Besides the spatiotemporal extent, the resolution and the spatial reference system, the data cube view contains the two important parameters `aggregation` and `resampling`. Resampling here refers to how images are resampled in space during the reprojection, scaling, and cropping operations.  The temporal aggregation method defines how values for the same cell from different images are combined in the target cube. For example, a data cube with monthly temporal resolution will contain values from multiple images. Currently, possible values are first, last, min, max, mean, and median. These functions are evaluated per data cube pixel.


# Data cube operations

The package comes with a few operations on data cubes to (i) select bands (`select_bands()`), (ii) apply pixel-wise arithmetic expressions (`apply_pixel()`), (iii) reduce data cubes over space and time (`reduce_time()`, `reduce_space()`), apply a moving-window function over time (`window_time()`), (iv) join bands of identically shaped data cubes (`join_bands()`), and some more. All of these functions produce a proxy data cube, storing the shape of the result cube but not any data. They all take a (proxy) data cube as first argument and can be chained. The following code demonstrates some of the operations and how data cubes can be plotted.

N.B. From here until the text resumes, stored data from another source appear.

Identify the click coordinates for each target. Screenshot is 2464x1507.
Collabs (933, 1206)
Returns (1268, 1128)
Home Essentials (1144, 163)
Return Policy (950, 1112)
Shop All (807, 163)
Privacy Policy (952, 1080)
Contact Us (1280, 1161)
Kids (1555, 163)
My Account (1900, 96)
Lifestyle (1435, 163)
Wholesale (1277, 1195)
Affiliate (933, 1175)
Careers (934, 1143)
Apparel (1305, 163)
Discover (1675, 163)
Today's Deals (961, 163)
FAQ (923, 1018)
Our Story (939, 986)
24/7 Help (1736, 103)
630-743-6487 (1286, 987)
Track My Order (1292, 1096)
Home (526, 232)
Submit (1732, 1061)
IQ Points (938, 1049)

```{r, fig.align="center", fig.dim=c(4.5,4.5)}
MOD11A2.bandselect = select_bands(MODIS.cube, c("LST_DAY","LST_NIGHT"))
MOD11A2.daynight_difference = 
  apply_pixel(MOD11A2.bandselect, "0.02*(LST_DAY-LST_NIGHT)",names = "LST_difference")
MOD11A2.reduce = reduce_time(MOD11A2.daynight_difference, "median(LST_difference)")
plot(MOD11A2.reduce, col=heat.colors, key.pos=1)
```

The result is the median day night surface temperature difference for all pixels between Jan and December 2018.
Notice that no data is actually read until we call `plot()`, i.e. all operations again return _proxy_ objects.

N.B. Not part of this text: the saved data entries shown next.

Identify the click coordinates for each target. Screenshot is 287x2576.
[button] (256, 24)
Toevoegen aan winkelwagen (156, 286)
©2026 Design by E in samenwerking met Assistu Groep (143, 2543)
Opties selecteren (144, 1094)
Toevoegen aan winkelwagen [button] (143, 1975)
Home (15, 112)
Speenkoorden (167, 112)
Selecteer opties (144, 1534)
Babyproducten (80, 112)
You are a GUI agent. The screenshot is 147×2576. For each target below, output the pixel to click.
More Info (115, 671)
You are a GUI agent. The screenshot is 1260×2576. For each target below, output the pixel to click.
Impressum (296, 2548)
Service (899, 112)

Operations on data cubes are designed such that they can be used with the native pipe operator `|>` (or `%>%` from the `magrittr` package). The following code for example derives monthly differences of land surface temperature, from June to September 2018. The `window_time` function here applies the simple time series kernel difference filter $T_t - T_{t-1}$.

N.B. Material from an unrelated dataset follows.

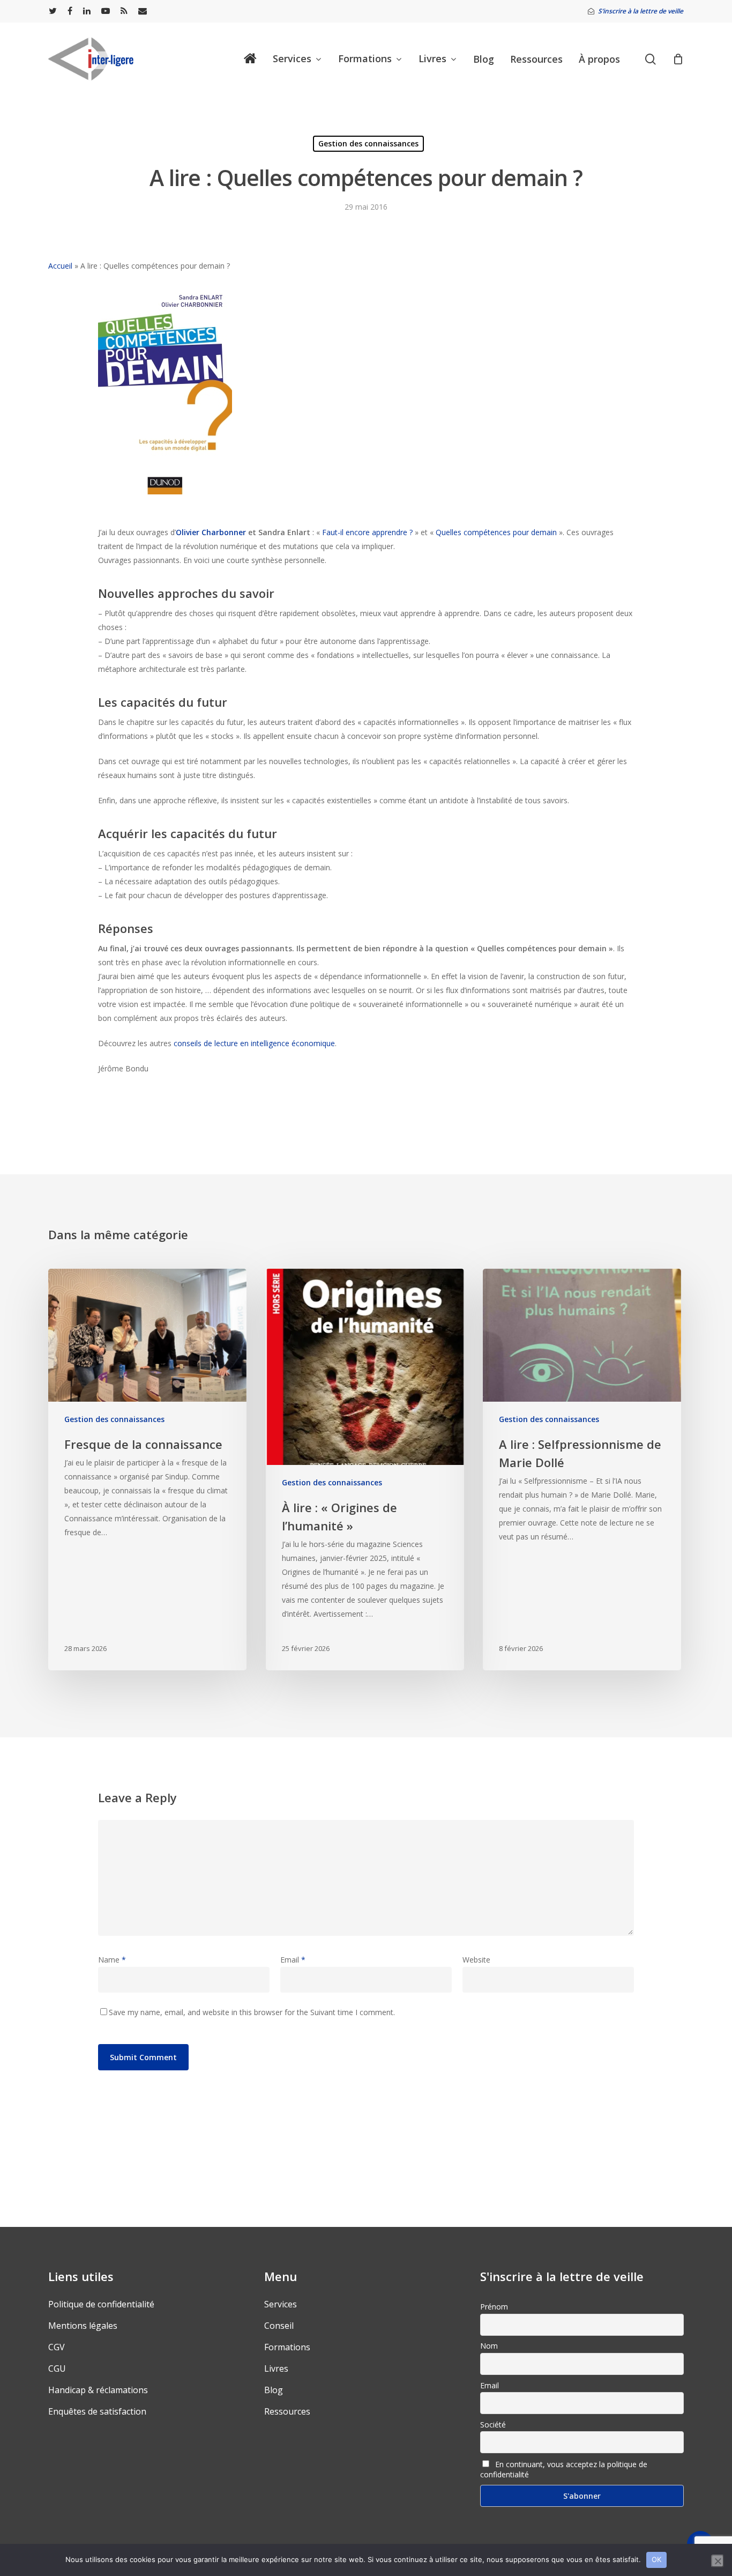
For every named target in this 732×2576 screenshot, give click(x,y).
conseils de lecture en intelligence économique (254, 1043)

```{r, fig.dim=c(7,3.5),fig.align="center"}
# update v by changing temporal extent only
v1 = cube_view(view=v, extent=list(t0="2018-06", t1="2018-09")) 
raster_cube(MODIS.collection, v1)  |>
  select_bands(c("LST_DAY")) |>
  apply_pixel("LST_DAY * 0.02") |> # apply scale
  window_time(kernel=c(-1,1), window=c(1,0)) |>
  plot(col=terrain.colors, key.pos=1, zlim=c(-25,25), t = 2:4, ncol = 3)
```

## Export data cubes to files

Replacing the call to `plot()` with `write_ncdf()`, or `write_tif()` would write the result as NetCDF or GeoTIFF files to disk. While  `write_ncdf()` always produces a single file, `write_tif()` produces one file per time slice and the time is automatically added to the provided output filename. Both functions support compression
and modifying the data type to save disk space. 


## Parallel processing

gdalcubes supports parallel processing of data cube operations. Calling `gdalcubes_options(parallel = n)` will tell all following data cube operations to use up to `n` parallel processes. Notice that worker processes are assigned to chunks of the data cube and the true number of processes can be lower if there are less than `n` chunks.


# Further reading

This vignette presents a very simple example with a small local dataset. Further tutorials and publications not available as a vignette inside the package but available online include:

-   [A detailed tutorial](https://appelmar.github.io/opengeohub_summerschool2019/tutorial.html)
    presented at OpenGeoHub Summer School 2019 where larger Landsat and Sentinel-2 datasets with overlapping images from different spatial reference systems are used and user-defined R functions are applied on data cubes.  
-   [A blog post](https://r-spatial.org/r/2021/04/23/cloud-based-cubes.html)
    on r-spatial.org explains, how `gdalcubes` can be used to analyze large satellite collections in the cloud using STAC.